Researchers from Britain’s Lancaster University reported that use of less-expensive nano platelets derived from carrot and beet root fibers have ability to enhance concrete performance
The study led by Prof. Mohamed Saafi explains that cellulose-based platelets are nano sheets synthesized from carrot and sugar beet root, which were obtained as waste products from the food industry. These nano platelets are added to conventional concrete mix (cement, aggregate, and water) to increase the amount of calcium silicate hydrate, which is responsible for the strength of concrete, as it the main product of the hydration in widely-used Portland cement.
As a part of study, the experiment was conducted in lab, which helped platelets made concrete significantly stronger, to the point that 40 kg (88 lb) less Portland cement per cubic meter of concrete was required in order to achieve the same strength as would otherwise have been possible. This means that less concrete would need to be used in any given structure, which is important to the environment, as cement production is a large source of manmade carbon dioxide emissions. Addition of the platelets was found to boost the density of the concrete’s microstructure, which allows structures to last longer by being more resistant to corrosion.

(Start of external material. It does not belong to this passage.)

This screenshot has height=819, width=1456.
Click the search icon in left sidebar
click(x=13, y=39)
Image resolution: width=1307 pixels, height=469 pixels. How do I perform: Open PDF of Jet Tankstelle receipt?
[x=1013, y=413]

Furthermore, scientists are working on developing thin nano platelet-based sheets, which would be applied to the outside of existing structures made from conventional concrete. The sheets could increase the lifespan of those structures, by providing additional strength. “The composites are not only superior to current cement products in terms of mechanical and microstructure properties, but also use smaller amounts of cement,” said Saafi. “This significantly reduces both the energy consumption and CO2 emissions associated with cement manufacturing.”